The film is visually constructed well, too, with Reeves again trying to use as many practical effects and sets as possible. Mostly set in a snowy military base in Northern California, there are plenty of moments of visual awe to behold. In what is basically Ape Auschwitz, Reeves sets up plenty of simple and subtle visual cues to concentration camps that I was impressed by.


However then he feared that the audience would be too stupid to understand a “Schindler’s List” reference, so he takes things one step further to ensure everyone gets that this prison is a bad place and the humans are evil. It’s this refusal to stay subtle that is one of my biggest faults with the film.

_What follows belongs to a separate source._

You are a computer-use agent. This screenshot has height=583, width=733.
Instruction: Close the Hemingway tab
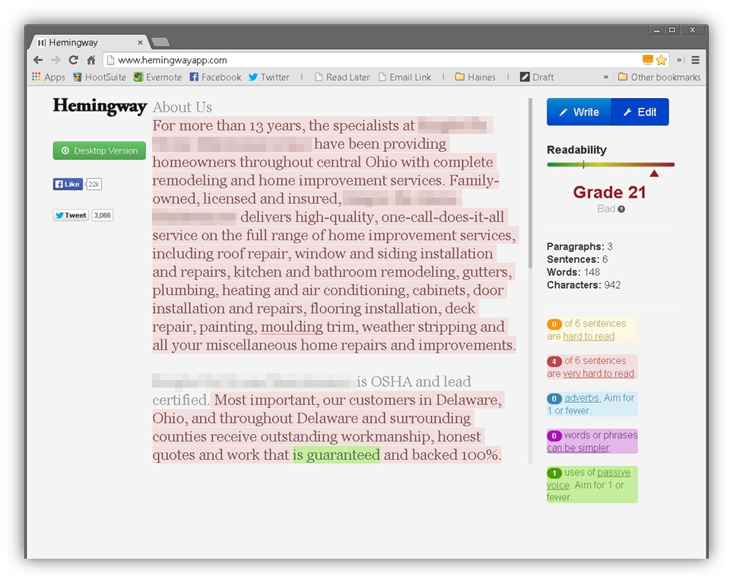click(x=140, y=43)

If there was a dedication to subtlety here then I would appreciate the film a whole lot more, but Reeves (who also co-wrote the script) doesn’t trust his audience to be able to understand imagery. Instead, he chooses to have Caesar have continuous hallucinations of his former ape rival to show the audience that eventually all apes (and people) fall victim to hate. Visual similarities to a Nazi concentration camp not clear enough? Let’s have the victims start getting whipped to liken things to slavery. And much like “Captain America: Civil War” there’s the overlying message that revenge is bad and won’t bring the people you love people back, no matter how much you try; children’s stuff.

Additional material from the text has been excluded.